The integrated units, if implemented in the form of software functional units and sold or used as stand-alone products, may be stored in a computer readable storage medium. Based on such understanding, the technical solution of the present application may be embodied in essence or a part contributing to the prior art or all or part of the technical solution in the form of a software product stored in a storage medium, including multiple instructions to cause a computer device (which may be a personal computer, a server, or a network device, etc.) to perform all or part of the steps of the method of the various embodiments of the present application. And the aforementioned storage medium includes: a U-disk, a removable hard disk, a Read-Only Memory (ROM), a random access Memory (Random Access Memory, RAM), a magnetic disk, or an optical disk, or other various media capable of storing a program.

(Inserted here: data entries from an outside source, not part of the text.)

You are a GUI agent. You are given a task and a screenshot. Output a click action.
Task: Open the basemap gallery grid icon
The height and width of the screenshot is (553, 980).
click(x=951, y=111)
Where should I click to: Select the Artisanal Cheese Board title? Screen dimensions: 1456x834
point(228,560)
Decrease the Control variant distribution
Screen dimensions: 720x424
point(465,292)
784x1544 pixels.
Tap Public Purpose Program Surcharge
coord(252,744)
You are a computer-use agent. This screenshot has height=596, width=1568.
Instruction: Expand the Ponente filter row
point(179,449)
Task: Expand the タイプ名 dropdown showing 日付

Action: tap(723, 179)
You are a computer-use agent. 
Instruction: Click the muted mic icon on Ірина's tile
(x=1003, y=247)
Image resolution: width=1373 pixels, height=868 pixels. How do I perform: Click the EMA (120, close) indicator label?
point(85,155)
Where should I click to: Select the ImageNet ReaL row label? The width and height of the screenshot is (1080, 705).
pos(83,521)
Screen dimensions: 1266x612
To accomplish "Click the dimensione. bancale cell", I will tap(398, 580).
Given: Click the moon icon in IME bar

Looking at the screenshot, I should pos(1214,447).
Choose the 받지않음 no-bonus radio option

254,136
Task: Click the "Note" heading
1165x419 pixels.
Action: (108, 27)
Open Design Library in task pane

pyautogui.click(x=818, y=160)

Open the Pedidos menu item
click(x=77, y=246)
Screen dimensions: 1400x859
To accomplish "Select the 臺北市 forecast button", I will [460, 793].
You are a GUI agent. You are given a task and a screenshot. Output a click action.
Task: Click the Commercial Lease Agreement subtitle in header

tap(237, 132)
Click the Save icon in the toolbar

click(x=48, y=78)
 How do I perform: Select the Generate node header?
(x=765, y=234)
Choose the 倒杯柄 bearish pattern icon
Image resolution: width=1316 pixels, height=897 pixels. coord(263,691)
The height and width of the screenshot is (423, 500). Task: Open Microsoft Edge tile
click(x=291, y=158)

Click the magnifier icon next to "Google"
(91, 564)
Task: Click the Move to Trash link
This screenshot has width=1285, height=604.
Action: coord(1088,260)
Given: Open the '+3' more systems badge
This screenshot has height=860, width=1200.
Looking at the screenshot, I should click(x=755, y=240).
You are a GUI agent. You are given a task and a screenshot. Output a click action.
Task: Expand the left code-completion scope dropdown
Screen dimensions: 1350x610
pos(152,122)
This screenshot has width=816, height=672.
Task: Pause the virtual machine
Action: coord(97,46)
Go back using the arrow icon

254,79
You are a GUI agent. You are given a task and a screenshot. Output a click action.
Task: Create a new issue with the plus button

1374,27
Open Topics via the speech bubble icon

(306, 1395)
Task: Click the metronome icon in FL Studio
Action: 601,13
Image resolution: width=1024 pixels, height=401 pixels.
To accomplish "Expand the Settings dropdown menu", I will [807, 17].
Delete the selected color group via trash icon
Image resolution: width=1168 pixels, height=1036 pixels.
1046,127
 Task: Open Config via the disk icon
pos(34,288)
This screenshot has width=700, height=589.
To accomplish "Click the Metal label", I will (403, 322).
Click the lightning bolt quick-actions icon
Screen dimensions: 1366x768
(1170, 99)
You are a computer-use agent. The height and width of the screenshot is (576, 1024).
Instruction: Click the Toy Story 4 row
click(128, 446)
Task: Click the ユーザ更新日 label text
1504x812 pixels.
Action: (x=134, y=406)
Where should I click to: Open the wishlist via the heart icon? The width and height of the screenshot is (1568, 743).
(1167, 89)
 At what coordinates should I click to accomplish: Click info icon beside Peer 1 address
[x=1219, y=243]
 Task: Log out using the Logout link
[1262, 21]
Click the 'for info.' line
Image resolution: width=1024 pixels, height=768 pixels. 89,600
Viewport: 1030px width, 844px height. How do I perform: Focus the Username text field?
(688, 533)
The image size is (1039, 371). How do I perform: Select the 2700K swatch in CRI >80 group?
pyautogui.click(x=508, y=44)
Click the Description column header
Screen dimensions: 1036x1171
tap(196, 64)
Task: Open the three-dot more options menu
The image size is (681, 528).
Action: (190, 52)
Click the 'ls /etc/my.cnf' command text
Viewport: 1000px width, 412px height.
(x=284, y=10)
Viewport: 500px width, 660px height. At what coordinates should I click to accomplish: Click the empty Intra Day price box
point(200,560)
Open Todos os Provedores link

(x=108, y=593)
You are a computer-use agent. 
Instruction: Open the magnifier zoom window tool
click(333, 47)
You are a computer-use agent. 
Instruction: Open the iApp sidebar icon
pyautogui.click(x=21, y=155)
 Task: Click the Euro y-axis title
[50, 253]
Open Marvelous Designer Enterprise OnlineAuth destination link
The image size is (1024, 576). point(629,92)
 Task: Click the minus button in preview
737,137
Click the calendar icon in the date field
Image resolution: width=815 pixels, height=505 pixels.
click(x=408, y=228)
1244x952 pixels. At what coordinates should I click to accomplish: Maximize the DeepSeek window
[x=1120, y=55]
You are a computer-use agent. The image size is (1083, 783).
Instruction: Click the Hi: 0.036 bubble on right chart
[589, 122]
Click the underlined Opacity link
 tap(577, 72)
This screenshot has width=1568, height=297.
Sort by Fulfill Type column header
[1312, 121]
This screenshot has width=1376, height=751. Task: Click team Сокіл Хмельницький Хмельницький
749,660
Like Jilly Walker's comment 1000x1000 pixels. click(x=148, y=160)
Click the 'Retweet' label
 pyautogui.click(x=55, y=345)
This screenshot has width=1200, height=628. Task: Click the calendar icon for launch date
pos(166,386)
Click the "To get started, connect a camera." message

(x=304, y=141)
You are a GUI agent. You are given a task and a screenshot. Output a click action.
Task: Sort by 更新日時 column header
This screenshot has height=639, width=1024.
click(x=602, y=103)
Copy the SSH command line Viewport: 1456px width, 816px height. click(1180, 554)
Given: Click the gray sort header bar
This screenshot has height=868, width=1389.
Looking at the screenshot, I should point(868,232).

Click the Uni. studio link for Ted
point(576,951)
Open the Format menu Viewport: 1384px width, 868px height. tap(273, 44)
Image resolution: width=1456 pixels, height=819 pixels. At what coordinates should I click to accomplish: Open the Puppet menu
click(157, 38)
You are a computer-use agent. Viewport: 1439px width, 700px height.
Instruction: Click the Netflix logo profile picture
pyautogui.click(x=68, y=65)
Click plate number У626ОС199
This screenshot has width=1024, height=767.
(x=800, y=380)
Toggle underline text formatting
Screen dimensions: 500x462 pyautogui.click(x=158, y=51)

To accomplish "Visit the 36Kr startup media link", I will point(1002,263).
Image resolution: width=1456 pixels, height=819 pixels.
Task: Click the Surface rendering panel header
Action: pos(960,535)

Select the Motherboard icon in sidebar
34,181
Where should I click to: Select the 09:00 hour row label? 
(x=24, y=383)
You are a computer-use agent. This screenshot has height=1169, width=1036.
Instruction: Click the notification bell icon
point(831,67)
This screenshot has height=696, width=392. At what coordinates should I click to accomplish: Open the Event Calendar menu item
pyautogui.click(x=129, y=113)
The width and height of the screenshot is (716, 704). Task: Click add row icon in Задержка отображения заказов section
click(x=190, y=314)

The preferred embodiments of the present application have been described above with reference to the accompanying drawings, and are not thereby limiting the scope of the claims of the embodiments of the present application. Any modifications, equivalent substitutions and improvements made by those skilled in the art without departing from the scope and spirit of the embodiments of the present application shall fall within the scope of the claims of the embodiments of the present application.

Claims

1. A method of target detection, the method comprising:

acquiring a target image;

dividing the target image to obtain at least two partial images;

2. The method according to claim 1, wherein mapping all the partial images to a preset vector space to obtain an image embedded vector of each partial image, comprises:

flattening the partial image to obtain a preliminary embedding vector;

3. The method for detecting an object according to claim 1, wherein the feature extraction of the image embedding vector to obtain the object image feature comprises:

splicing the image embedded vectors to obtain fusion embedded vectors;

4. The method according to claim 3, wherein the performing attention calculation on the preliminary image coding feature based on the attention layer to obtain an intermediate image coding feature includes:

5. The method for detecting an object according to claim 1, wherein the feature sampling the object image feature to obtain a first image feature, a second image feature, and a third image feature includes:

6. The target detection method according to claim 1, wherein the performing object position detection on the target image based on the fused image features to obtain position data of a target object includes:

7. The object detection method according to any one of claims 1 to 6, wherein the object class detection of the object image based on the fused image features, to obtain an object class of the object, includes:

8. An object detection device, the device comprising:

the image acquisition module is used for acquiring a target image;

9. An electronic device comprising a memory storing a computer program and a processor that when executing the computer program implements the object detection method according to any one of claims 1 to 7.

10. A computer-readable storage medium storing a computer program, characterized in that the computer program, when executed by a processor, implements the object detection method of any one of claims 1 to 7.